Extracted records
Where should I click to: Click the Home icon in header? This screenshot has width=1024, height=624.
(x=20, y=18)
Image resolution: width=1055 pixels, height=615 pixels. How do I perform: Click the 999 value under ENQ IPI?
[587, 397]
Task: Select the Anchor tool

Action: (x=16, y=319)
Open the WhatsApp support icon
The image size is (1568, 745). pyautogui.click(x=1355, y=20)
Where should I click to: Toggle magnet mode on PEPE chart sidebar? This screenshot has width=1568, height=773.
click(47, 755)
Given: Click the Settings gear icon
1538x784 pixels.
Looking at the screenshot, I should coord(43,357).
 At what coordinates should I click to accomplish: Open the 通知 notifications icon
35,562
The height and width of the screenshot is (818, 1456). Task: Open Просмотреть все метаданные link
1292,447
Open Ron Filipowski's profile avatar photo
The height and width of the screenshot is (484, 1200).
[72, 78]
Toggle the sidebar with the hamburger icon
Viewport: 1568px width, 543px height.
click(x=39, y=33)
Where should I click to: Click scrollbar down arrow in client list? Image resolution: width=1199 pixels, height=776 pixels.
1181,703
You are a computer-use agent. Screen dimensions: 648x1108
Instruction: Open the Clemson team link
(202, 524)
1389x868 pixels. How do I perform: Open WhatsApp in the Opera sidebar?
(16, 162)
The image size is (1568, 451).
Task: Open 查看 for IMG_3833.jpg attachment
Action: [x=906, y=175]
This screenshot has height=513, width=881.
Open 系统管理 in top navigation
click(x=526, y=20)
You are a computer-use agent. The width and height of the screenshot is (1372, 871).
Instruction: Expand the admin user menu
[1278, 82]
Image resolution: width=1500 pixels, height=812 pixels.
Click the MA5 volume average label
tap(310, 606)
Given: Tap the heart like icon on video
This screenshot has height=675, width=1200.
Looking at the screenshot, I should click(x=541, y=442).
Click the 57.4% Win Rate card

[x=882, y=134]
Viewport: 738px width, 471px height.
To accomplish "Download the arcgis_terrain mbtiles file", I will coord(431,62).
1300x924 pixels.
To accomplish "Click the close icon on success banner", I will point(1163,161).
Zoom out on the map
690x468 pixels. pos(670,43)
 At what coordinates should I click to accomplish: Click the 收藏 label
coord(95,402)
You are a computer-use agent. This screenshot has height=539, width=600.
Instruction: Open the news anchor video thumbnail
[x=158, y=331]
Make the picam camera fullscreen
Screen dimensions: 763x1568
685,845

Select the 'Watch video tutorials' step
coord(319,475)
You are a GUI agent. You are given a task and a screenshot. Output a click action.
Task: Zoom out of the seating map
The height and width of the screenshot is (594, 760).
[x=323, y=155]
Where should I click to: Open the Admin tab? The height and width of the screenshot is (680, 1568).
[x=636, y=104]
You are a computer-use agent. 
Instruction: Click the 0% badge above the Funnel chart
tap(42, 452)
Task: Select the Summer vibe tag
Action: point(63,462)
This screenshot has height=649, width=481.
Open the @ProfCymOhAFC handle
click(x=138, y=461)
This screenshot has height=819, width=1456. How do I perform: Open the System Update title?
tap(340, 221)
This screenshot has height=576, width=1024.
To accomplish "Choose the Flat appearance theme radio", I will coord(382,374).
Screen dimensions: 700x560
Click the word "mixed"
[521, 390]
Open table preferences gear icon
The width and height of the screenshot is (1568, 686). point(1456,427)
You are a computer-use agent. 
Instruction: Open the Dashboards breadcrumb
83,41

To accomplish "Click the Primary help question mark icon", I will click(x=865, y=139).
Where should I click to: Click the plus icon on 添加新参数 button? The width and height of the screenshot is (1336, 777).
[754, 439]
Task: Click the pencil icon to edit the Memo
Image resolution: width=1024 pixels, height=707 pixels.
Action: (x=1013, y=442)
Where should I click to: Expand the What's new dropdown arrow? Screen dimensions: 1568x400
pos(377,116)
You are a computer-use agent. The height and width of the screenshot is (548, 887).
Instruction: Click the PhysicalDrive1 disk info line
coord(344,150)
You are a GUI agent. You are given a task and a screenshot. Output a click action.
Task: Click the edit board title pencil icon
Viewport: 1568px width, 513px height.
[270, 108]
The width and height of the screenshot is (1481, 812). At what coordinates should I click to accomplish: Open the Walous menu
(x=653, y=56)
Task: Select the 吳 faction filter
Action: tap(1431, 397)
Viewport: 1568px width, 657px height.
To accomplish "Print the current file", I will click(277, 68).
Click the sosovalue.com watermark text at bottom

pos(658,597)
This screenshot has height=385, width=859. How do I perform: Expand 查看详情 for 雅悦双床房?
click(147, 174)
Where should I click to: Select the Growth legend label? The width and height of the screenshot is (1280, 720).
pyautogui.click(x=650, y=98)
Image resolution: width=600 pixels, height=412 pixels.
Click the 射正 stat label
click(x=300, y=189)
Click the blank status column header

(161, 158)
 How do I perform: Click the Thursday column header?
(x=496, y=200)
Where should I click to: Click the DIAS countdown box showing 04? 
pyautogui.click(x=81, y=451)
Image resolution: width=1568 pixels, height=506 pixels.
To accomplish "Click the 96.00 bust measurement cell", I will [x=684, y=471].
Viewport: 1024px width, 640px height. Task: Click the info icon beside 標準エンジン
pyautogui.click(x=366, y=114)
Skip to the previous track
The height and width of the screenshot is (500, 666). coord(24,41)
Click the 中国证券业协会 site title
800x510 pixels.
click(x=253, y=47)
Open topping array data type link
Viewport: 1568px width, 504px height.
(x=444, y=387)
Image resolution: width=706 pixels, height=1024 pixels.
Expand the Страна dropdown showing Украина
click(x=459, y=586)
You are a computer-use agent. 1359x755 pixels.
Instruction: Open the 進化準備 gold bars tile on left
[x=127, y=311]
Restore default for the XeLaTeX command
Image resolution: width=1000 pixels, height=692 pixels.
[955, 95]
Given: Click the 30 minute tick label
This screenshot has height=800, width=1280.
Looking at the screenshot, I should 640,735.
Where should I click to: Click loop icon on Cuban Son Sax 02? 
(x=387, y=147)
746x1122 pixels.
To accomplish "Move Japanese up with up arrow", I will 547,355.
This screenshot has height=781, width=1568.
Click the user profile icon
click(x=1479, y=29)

--- WHAT TO PRODUCE ---
Pull out every line above that contains the string "resolution". Case counts.

--- ANSWER FOR THIS EXERCISE ---
Image resolution: width=1055 pixels, height=615 pixels. How do I perform: Click the 999 value under ENQ IPI?
Where should I click to: Click scrollbar down arrow in client list? Image resolution: width=1199 pixels, height=776 pixels.
Image resolution: width=1500 pixels, height=812 pixels.
Image resolution: width=1024 pixels, height=707 pixels.
Image resolution: width=600 pixels, height=412 pixels.
Image resolution: width=1568 pixels, height=506 pixels.
Image resolution: width=706 pixels, height=1024 pixels.
Image resolution: width=1000 pixels, height=692 pixels.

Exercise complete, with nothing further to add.